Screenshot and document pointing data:
────────

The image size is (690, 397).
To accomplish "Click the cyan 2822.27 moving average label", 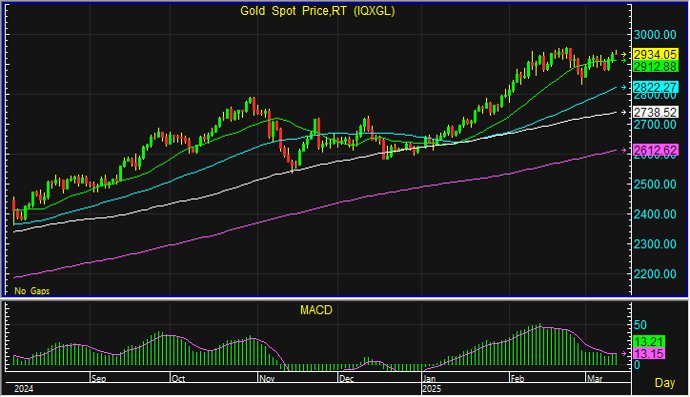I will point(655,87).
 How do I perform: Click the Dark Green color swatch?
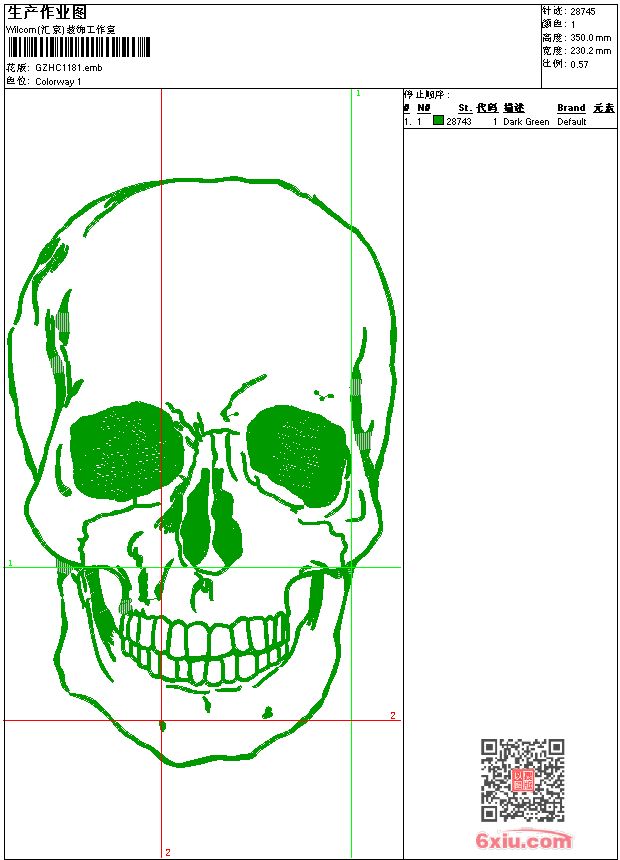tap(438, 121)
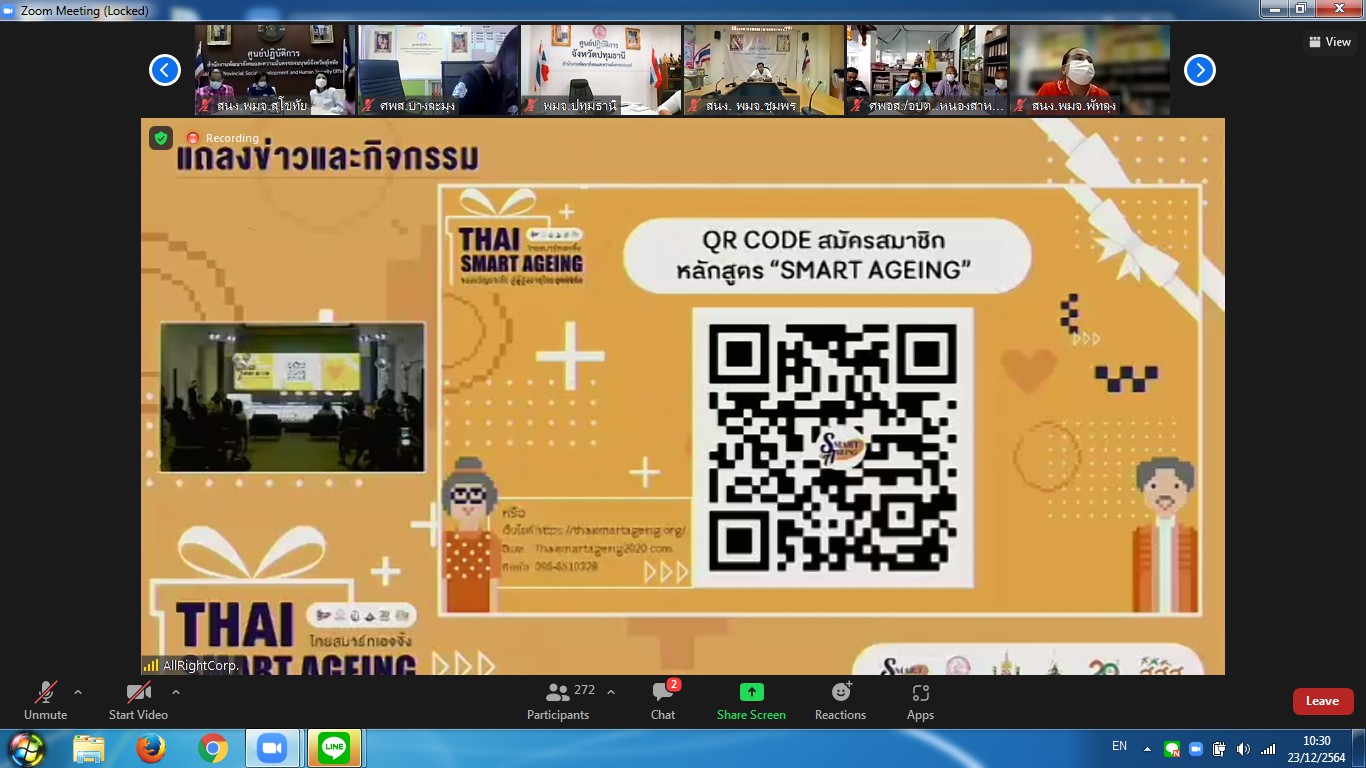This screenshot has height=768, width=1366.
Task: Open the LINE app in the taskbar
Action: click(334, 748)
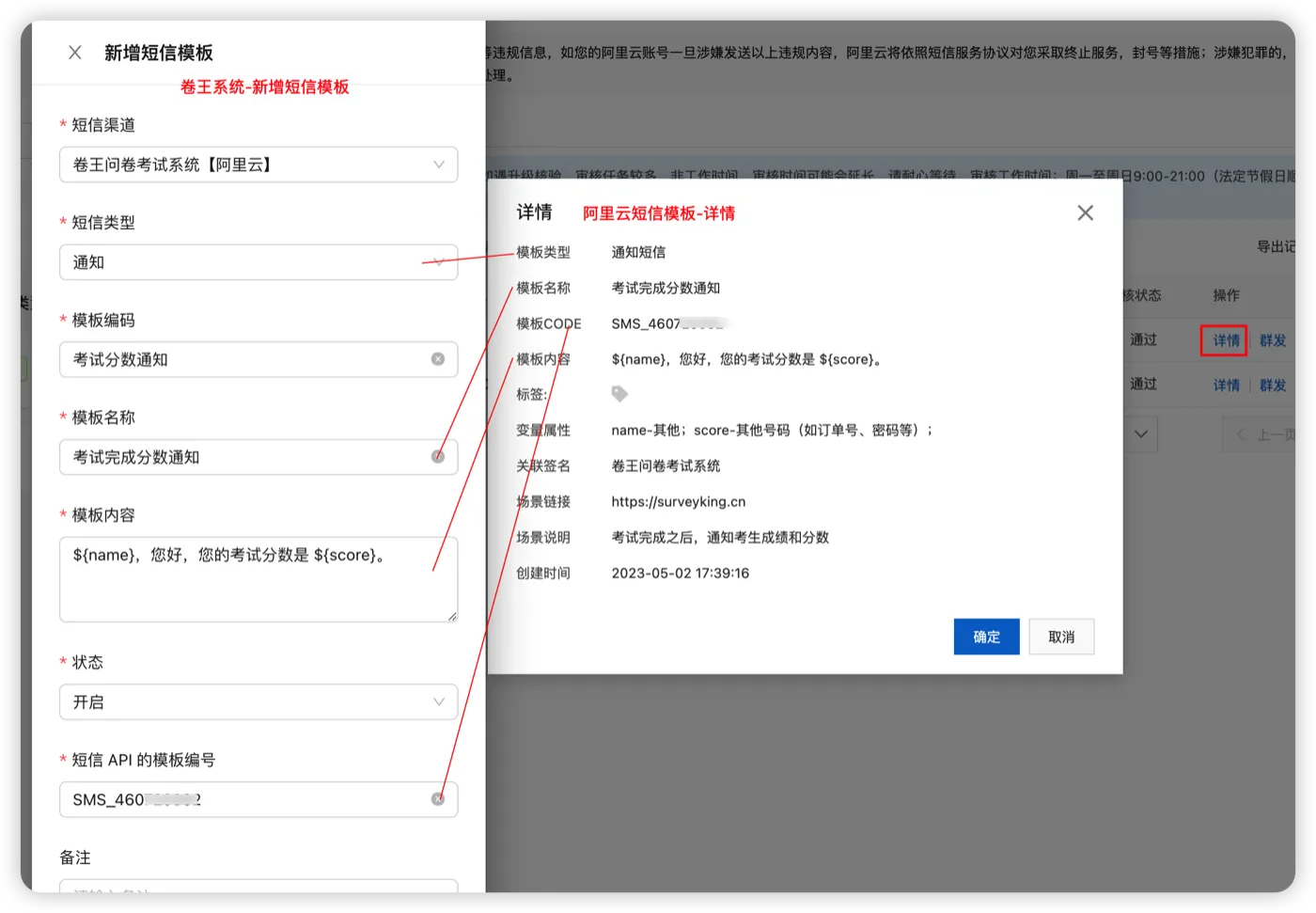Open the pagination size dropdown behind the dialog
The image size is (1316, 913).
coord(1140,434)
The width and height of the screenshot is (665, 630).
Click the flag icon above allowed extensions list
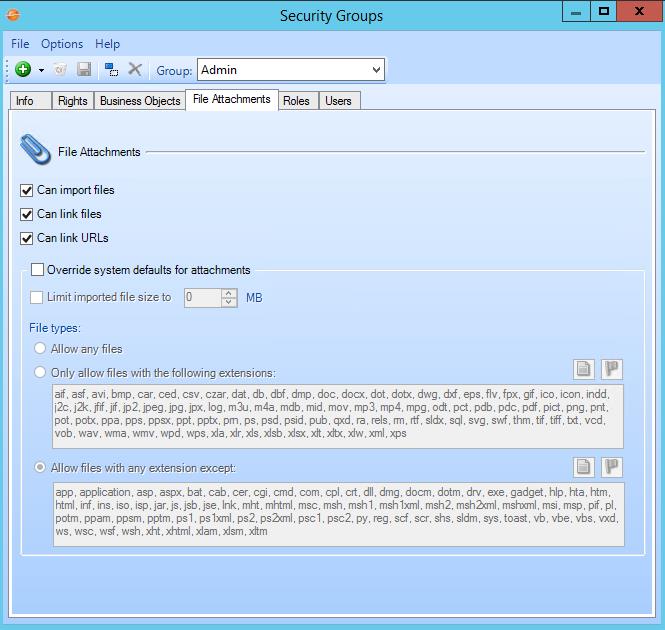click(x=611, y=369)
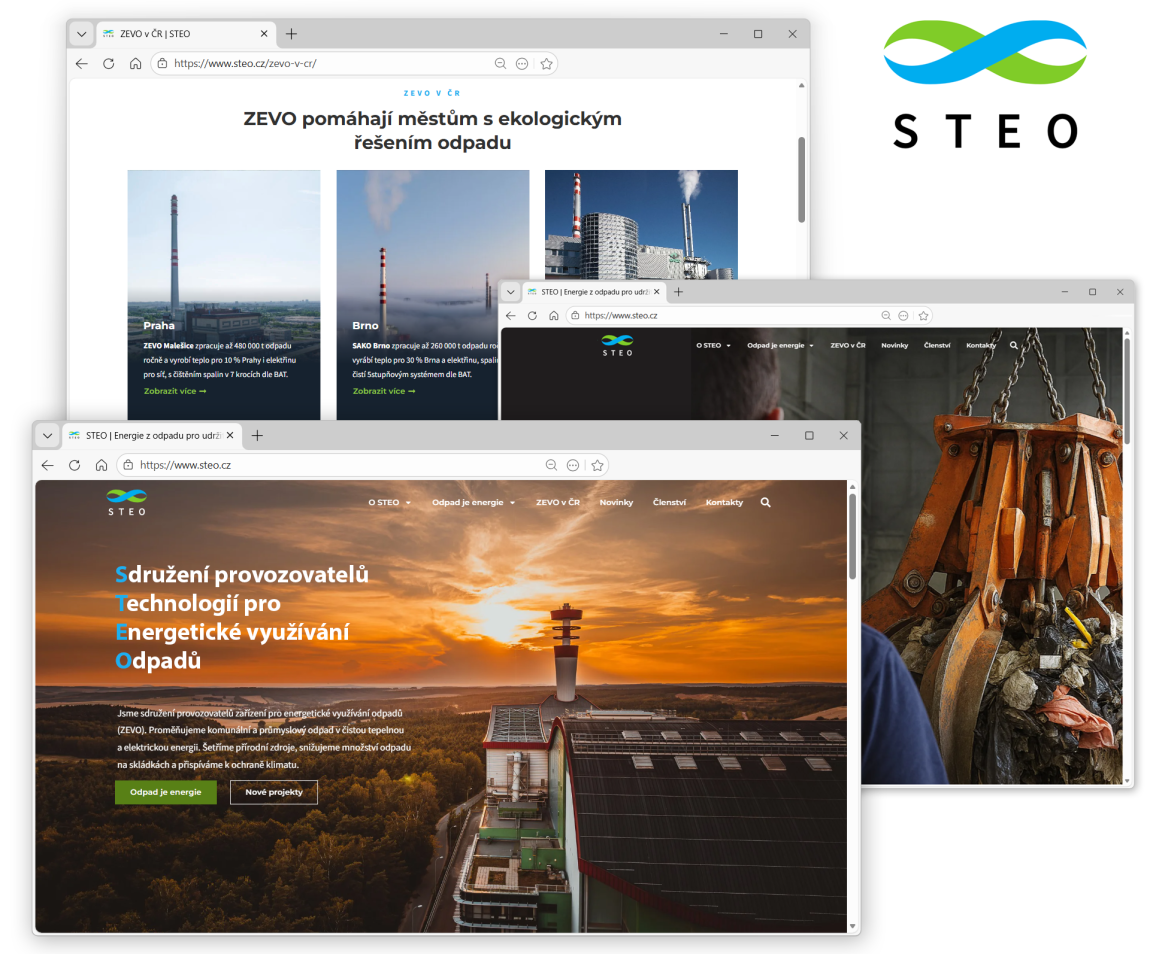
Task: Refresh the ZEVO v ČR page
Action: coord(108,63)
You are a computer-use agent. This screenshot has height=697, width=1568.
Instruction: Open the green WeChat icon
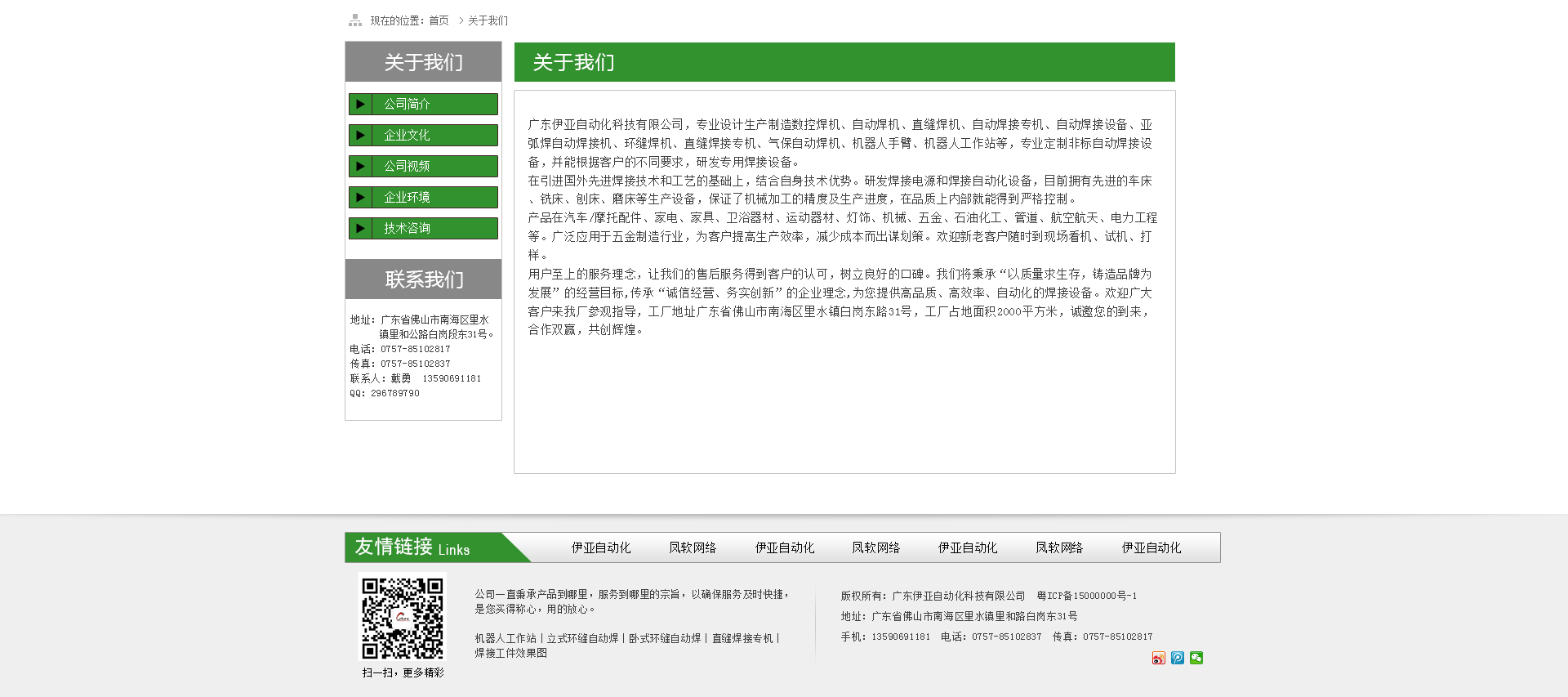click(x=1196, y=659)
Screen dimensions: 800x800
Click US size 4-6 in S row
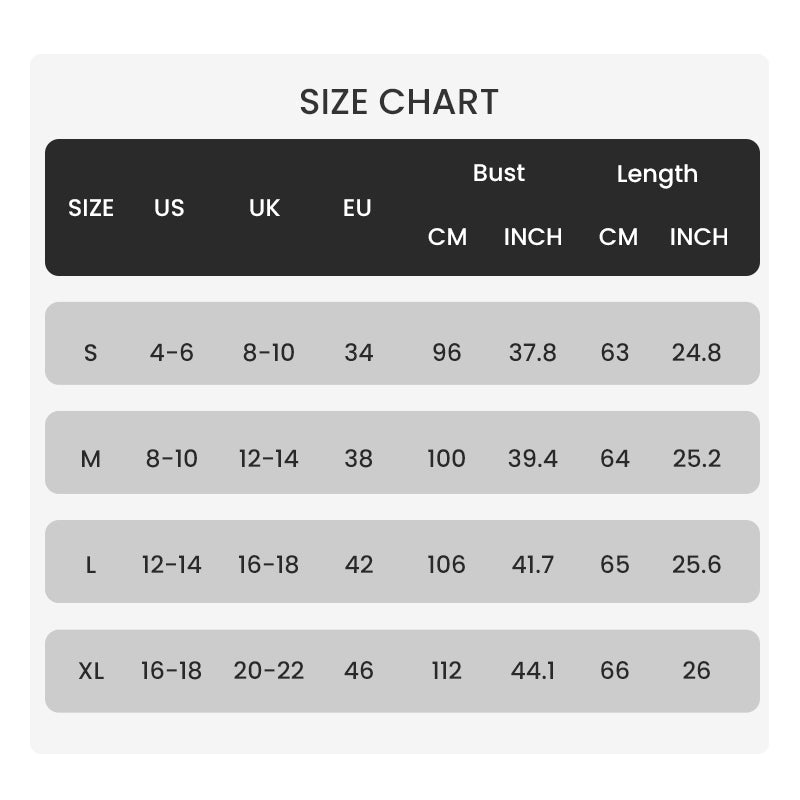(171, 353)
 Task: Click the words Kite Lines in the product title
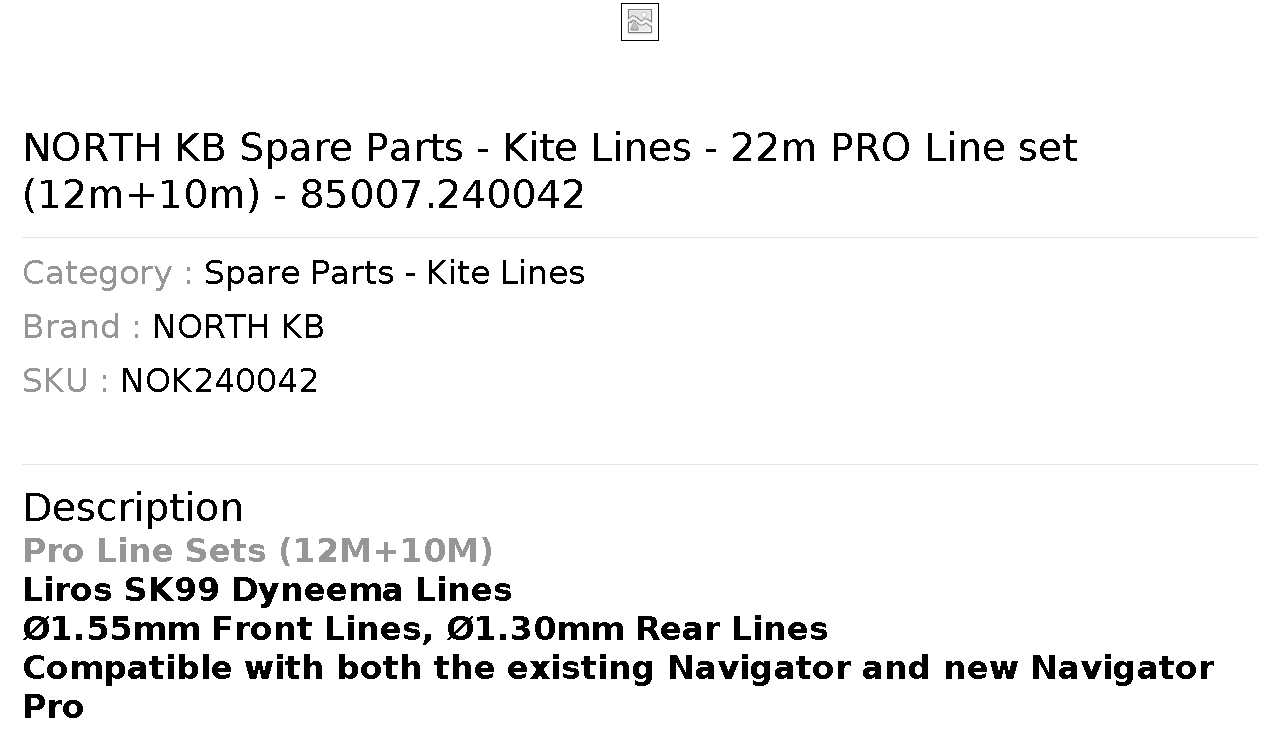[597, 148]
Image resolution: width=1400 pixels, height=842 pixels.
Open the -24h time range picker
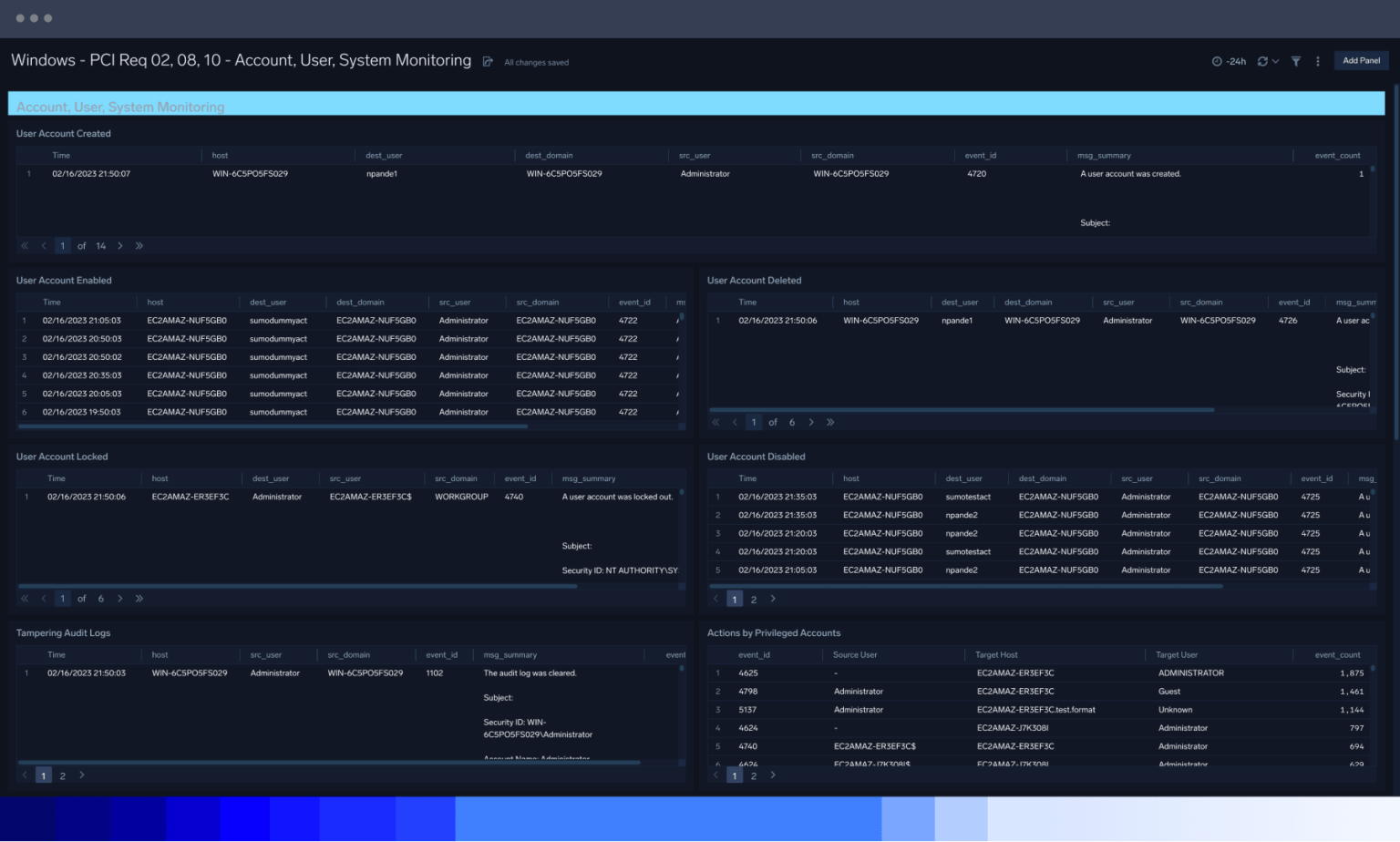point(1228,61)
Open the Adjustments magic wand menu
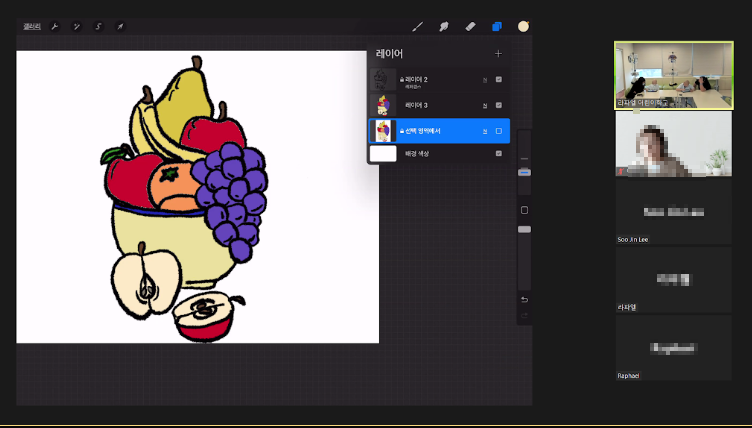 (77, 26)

────────

**REQUIREMENTS**. Copy the data word for word, starting at the line that contains "Screen dimensions: 800x800" and continuing through the end of the data, both ends included. Leave the pictures out of your copy.

**THE REPLY**.
Screen dimensions: 800x800
Click US size 4-6 in S row
(171, 353)
 Task: Click the words Kite Lines in the product title
[597, 148]
Image resolution: width=1400 pixels, height=842 pixels.
Open the -24h time range picker
point(1228,61)
Open the Adjustments magic wand menu
 (77, 26)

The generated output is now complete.